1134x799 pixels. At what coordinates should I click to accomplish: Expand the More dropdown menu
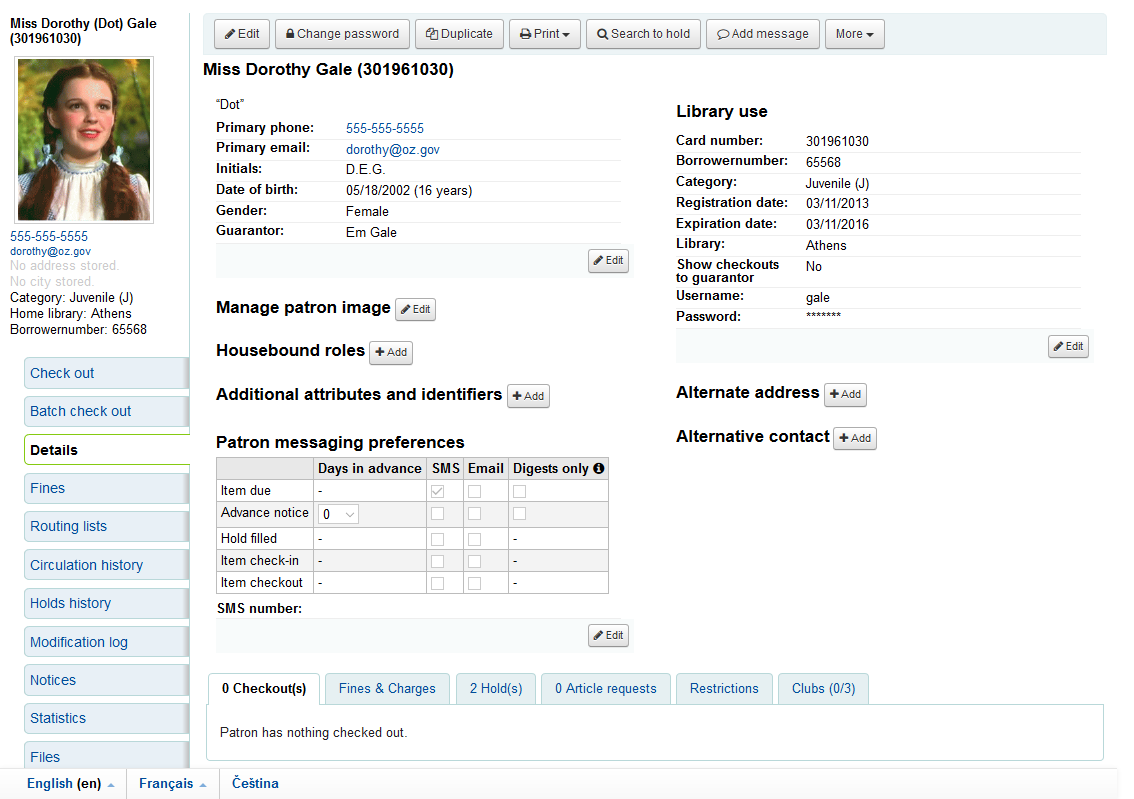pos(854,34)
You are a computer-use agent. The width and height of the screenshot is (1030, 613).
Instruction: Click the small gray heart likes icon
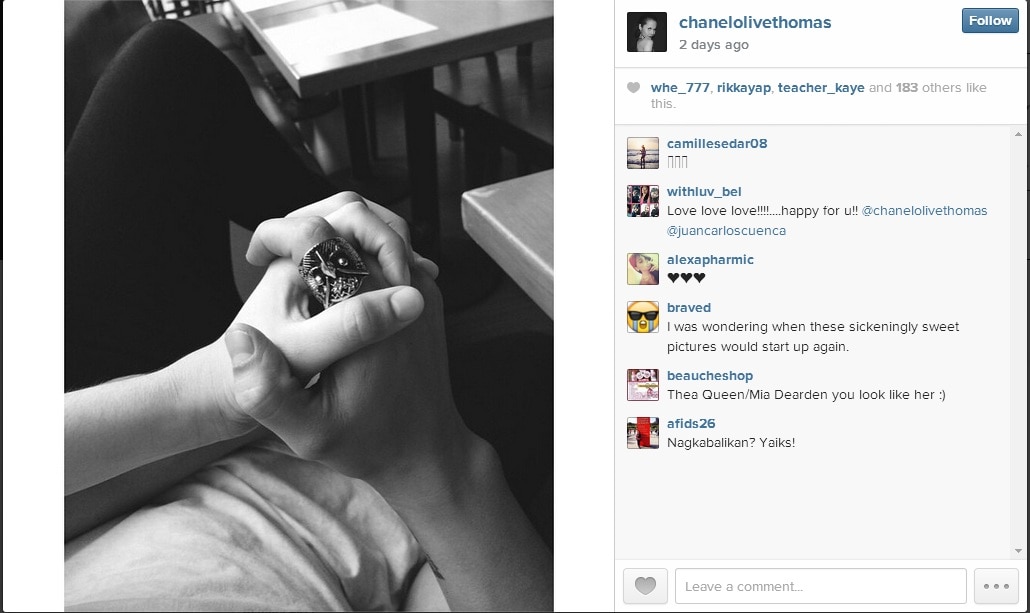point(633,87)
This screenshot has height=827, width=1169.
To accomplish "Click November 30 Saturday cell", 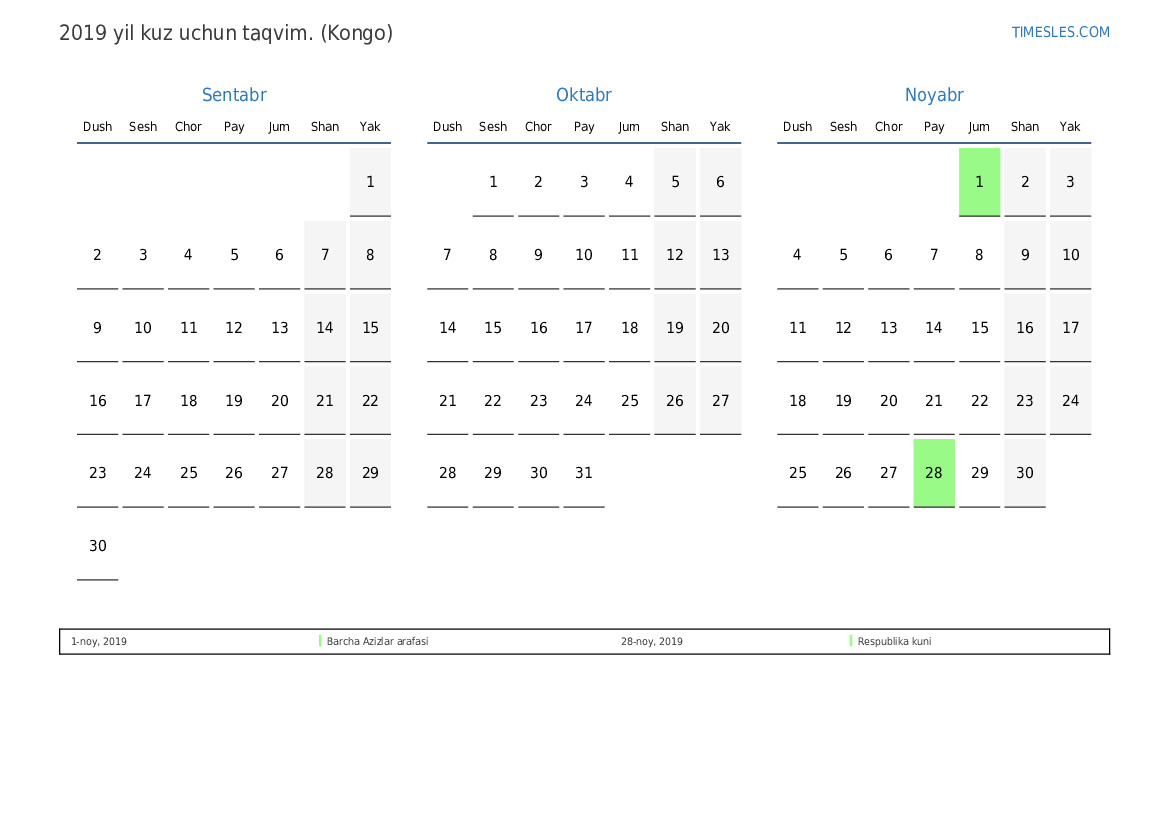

## What the task requires
Begin with the line containing "You are a computer-use", stop at the last line of the records above, and copy every line in between exactly, both ends included, with no pictures.

## Exercise response
You are a computer-use agent. The width and height of the screenshot is (1030, 613).
Instruction: Click the small gray heart likes icon
point(633,87)
This screenshot has height=827, width=1169.
To accomplish "Click November 30 Saturday cell", 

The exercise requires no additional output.